Learning from 10 Demos: Generalisable and Sample-Efficient Policy Learning with Oriented Affordance Frames
- URL: http://arxiv.org/abs/2410.12124v2
- Date: Sun, 31 Aug 2025 00:47:29 GMT
- Title: Learning from 10 Demos: Generalisable and Sample-Efficient Policy Learning with Oriented Affordance Frames
- Authors: Krishan Rana, Jad Abou-Chakra, Sourav Garg, Robert Lee, Ian Reid, Niko Suenderhauf,
- Abstract summary: Existing methods require a substantial number of demonstrations to cover possible task variations.<n>We introduce oriented affordance frames, a structured representation for state and action spaces.<n>We show how this abstraction allows for compositional generalisation of independently trained sub-policies.<n>We validate our method across three real-world tasks, each requiring multi-step, multi-object interactions.
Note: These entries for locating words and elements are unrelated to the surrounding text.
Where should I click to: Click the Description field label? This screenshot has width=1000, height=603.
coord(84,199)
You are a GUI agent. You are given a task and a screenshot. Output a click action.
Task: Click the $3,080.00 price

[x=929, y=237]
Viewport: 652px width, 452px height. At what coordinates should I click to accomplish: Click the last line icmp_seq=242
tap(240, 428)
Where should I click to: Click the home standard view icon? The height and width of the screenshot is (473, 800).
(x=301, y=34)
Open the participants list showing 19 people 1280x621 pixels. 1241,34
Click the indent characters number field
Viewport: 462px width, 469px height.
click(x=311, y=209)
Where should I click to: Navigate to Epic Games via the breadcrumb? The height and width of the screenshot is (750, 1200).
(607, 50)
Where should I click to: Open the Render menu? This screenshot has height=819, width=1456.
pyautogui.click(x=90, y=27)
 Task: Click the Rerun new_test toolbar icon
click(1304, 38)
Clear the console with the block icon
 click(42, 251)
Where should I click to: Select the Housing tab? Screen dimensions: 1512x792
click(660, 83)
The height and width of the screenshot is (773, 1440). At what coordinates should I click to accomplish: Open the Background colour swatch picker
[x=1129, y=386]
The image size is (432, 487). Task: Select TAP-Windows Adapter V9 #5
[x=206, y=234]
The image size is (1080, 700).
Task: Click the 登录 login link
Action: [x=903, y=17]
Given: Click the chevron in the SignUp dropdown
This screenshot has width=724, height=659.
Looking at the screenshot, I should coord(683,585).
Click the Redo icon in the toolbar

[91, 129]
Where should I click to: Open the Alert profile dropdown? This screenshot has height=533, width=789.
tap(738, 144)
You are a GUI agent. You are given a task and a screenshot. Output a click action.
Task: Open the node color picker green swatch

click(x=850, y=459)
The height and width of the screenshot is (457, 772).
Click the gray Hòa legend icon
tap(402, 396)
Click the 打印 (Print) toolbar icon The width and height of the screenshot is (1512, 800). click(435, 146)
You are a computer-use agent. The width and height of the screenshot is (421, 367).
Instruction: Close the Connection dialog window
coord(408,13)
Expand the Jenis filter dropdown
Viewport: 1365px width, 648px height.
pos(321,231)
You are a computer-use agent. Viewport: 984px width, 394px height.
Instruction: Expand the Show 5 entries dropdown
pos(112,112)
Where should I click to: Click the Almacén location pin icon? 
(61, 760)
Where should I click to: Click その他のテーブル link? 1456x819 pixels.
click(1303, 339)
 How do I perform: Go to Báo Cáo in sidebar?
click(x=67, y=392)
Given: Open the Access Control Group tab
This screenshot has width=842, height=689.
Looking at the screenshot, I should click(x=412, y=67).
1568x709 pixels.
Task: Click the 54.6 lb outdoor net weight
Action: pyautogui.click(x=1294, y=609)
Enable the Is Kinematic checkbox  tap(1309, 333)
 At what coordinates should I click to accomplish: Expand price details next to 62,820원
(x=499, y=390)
- Score: 10.738838923944876
- License: http://creativecommons.org/licenses/by/4.0/
- Abstract: Imitation learning has unlocked the potential for robots to exhibit highly dexterous behaviours. However, it still struggles with long-horizon, multi-object tasks due to poor sample efficiency and limited generalisation. Existing methods require a substantial number of demonstrations to cover possible task variations, making them costly and often impractical for real-world deployment. We address this challenge by introducing oriented affordance frames, a structured representation for state and action spaces that improves spatial and intra-category generalisation and enables policies to be learned efficiently from only 10 demonstrations. More importantly, we show how this abstraction allows for compositional generalisation of independently trained sub-policies to solve long-horizon, multi-object tasks. To seamlessly transition between sub-policies, we introduce the notion of self-progress prediction, which we directly derive from the duration of the training demonstrations. We validate our method across three real-world tasks, each requiring multi-step, multi-object interactions. Despite the small dataset, our policies generalise robustly to unseen object appearances, geometries, and spatial arrangements, achieving high success rates without reliance on exhaustive training data. Video demonstration can be found on our project page: https://affordance-policy.github.io/.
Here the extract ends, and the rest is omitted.